One question remains: why is the less productive prefix in- used instead of the fully productive prefix un-? That is, why don’t we ever see *uncalcitrant (a Google search on this non-word brought back one single result, compared with 193 results for incalcitrant)? The answer is simple, but has a fascinating implication. As noted above, the prefix in- attaches to Latinate vocabulary. Because -calcitrant is a Latin root, it will be negated with in- and not un-. But that means that naïve Modern English speakers have unconscious knowledge about the Latinate/non-Latinate distinction in their vocabulary items! They retain this knowledge in spite of the fact that the Latin meaning of -calcitrant is not only lost, but changed in the reanalysis. So speakers of Modern English are much smarter than they are portrayed by prescriptivists and their ilk. The English language is in no danger of decay, whatever that would mean.

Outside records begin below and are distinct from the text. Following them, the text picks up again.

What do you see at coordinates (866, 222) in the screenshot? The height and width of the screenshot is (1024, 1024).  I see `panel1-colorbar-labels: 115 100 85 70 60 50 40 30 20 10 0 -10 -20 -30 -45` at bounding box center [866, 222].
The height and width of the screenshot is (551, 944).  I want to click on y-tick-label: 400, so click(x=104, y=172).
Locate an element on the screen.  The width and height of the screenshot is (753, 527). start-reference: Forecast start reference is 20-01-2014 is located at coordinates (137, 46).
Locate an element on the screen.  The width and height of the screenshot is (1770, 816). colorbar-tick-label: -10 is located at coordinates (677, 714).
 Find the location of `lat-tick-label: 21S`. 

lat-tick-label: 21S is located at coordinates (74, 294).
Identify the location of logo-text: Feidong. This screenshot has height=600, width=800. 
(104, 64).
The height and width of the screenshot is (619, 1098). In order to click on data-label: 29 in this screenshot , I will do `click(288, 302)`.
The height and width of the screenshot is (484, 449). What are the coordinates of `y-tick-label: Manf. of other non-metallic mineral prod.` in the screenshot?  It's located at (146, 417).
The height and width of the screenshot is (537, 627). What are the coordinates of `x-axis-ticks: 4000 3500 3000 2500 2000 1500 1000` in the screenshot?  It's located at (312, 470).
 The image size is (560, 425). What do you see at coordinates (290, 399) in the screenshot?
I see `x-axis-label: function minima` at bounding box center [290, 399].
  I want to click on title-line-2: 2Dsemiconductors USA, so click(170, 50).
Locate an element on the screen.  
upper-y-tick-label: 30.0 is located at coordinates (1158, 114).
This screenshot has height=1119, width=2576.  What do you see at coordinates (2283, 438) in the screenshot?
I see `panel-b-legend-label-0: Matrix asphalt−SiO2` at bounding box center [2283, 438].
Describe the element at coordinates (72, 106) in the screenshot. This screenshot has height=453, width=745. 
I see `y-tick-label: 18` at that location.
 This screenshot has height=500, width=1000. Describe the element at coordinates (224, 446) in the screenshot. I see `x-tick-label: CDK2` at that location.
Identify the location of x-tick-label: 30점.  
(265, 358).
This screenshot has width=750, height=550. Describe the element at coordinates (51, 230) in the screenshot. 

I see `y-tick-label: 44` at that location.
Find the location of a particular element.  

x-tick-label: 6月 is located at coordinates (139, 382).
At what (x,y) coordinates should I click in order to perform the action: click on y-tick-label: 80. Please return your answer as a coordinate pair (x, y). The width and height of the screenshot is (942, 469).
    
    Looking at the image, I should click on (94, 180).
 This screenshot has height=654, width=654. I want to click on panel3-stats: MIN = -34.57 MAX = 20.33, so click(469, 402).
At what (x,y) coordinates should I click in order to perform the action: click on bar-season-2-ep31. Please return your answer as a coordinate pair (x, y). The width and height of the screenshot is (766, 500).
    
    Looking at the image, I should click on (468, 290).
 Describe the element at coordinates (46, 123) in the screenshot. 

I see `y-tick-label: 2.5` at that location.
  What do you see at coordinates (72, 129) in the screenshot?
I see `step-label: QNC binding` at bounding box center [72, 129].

Elsewhere on the morphological-analysis front, Erin O’Connor has a post about the English reanalysis of the plural tamales as tamale + -s, creating a new singular tamale to replace Spanish tamal; she compares “those crazy Latin and Greek words like stadium/stadia and octopus/octopodes, which may have English pluralization rules.” As I said in her comment thread:
I used to have the same reaction to “tamale,” but then I relaxed and accepted that it’s the English singular, while tamal is the Spanish singular, and there’s no more point trying to get English speakers to use it than there is trying to get them to say Ciudad de México instead of Mexico City. (Also, note that even the Greeks and Romans often got the declined forms of octopus and other -pous words wrong according to Justin the Mad Latinist.)